General Nature and Requirements of ‘Internal Protection Alternative’ Analysis
8. There is no justification in international law to refuse recognition of refugee status on the basis of a purely retrospective assessment of conditions at the time of an asylum-seeker’s departure from the home state. The duty of protection under the Refugee Convention is explicitly premised on a prospective evaluation of risk. That is, an individual is a Convention refugee only if she or he would presently be at risk of persecution in the state of origin, whatever the circumstances at the time of departure from the home state. Internal protection analysis informs this inquiry only if directed to the identification of a present possibility of meaningful protection within the boundaries of the home state.
9. Because this prospective analysis of internal protection occurs at a point in time when the asylum-seeker has already left his or her home state, a present possibility of meaningful protection inside the home state exists only if the asylum-seeker can be returned to the internal region adjudged to satisfy the ‘internal protection alternative’ criteria. A refugee claim should not be denied on internal protection grounds unless the putative asylum state is in fact able safely and practically to return the asylum-seeker to the site of internal protection.
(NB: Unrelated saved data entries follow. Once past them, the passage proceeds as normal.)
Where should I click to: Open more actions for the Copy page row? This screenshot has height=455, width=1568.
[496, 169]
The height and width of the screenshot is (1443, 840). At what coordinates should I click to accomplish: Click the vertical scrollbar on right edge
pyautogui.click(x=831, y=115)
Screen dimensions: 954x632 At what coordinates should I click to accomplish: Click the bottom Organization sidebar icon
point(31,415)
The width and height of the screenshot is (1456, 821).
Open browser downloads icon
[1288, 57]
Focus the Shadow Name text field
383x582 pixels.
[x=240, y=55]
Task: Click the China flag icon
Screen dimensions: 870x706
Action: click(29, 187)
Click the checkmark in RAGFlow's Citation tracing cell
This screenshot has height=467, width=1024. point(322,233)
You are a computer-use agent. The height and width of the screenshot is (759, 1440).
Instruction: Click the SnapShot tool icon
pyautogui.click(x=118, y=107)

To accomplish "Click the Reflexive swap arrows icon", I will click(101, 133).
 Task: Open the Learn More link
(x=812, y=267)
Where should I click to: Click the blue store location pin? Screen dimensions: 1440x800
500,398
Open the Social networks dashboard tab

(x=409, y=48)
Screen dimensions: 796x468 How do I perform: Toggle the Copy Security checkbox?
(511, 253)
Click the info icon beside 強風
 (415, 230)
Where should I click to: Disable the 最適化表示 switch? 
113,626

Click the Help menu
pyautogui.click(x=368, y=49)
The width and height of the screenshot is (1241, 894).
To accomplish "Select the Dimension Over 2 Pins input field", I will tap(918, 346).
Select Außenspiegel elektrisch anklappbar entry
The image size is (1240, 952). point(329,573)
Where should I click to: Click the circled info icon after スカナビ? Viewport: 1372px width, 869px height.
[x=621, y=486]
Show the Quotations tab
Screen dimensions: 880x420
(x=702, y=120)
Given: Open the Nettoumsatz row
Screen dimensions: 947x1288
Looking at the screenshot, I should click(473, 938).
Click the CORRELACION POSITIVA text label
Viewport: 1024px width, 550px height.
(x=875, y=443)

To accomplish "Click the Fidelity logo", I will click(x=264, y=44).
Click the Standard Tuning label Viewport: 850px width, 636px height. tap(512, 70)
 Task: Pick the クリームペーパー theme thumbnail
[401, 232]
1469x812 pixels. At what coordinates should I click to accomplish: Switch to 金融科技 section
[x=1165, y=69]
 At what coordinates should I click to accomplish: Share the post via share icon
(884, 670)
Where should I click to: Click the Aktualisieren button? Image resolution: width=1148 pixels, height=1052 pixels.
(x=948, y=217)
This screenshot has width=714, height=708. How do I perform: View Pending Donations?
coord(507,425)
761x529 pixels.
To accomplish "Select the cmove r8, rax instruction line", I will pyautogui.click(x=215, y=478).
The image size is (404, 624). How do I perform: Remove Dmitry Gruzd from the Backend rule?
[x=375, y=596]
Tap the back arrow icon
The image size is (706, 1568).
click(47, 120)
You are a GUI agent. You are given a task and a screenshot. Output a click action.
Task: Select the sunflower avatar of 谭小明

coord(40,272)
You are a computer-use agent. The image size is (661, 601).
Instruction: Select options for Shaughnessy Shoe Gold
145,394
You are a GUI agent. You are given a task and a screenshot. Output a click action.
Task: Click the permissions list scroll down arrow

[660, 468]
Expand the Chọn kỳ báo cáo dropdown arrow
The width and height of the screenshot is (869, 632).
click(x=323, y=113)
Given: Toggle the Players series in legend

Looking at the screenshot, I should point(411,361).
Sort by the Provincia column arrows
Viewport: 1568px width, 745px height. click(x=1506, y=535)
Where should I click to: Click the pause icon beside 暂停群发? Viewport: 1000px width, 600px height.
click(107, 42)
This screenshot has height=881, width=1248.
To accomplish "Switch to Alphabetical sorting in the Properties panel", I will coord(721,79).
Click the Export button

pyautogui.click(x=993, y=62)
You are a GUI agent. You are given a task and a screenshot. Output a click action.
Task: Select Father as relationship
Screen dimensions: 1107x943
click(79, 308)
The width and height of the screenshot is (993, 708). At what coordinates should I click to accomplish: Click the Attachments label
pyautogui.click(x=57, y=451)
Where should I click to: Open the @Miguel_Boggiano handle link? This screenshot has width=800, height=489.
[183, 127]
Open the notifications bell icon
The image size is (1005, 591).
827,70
10. Legally relevant internal protection should ordinarily be provided by the national government of the state of origin, whether directly or by lawful delegation to a regional or local government. In keeping with the basic commitment of the Refugee Convention to respond to the fundamental breakdown of state protection by establishing surrogate state protection through an interstate treaty, return on internal protection grounds to a region controlled by a non-state entity should be contemplated only where there is compelling evidence of that entity’s ability to deliver durable protection, as described below at paras. 15–22.
11. The evaluation of internal protection is inherent in the Convention’s requirement that a refugee not only have a well-founded fear of being persecuted, but also be “unable or, owing to such fear, [be] unwilling to avail himself of the protection of [her or his] country.”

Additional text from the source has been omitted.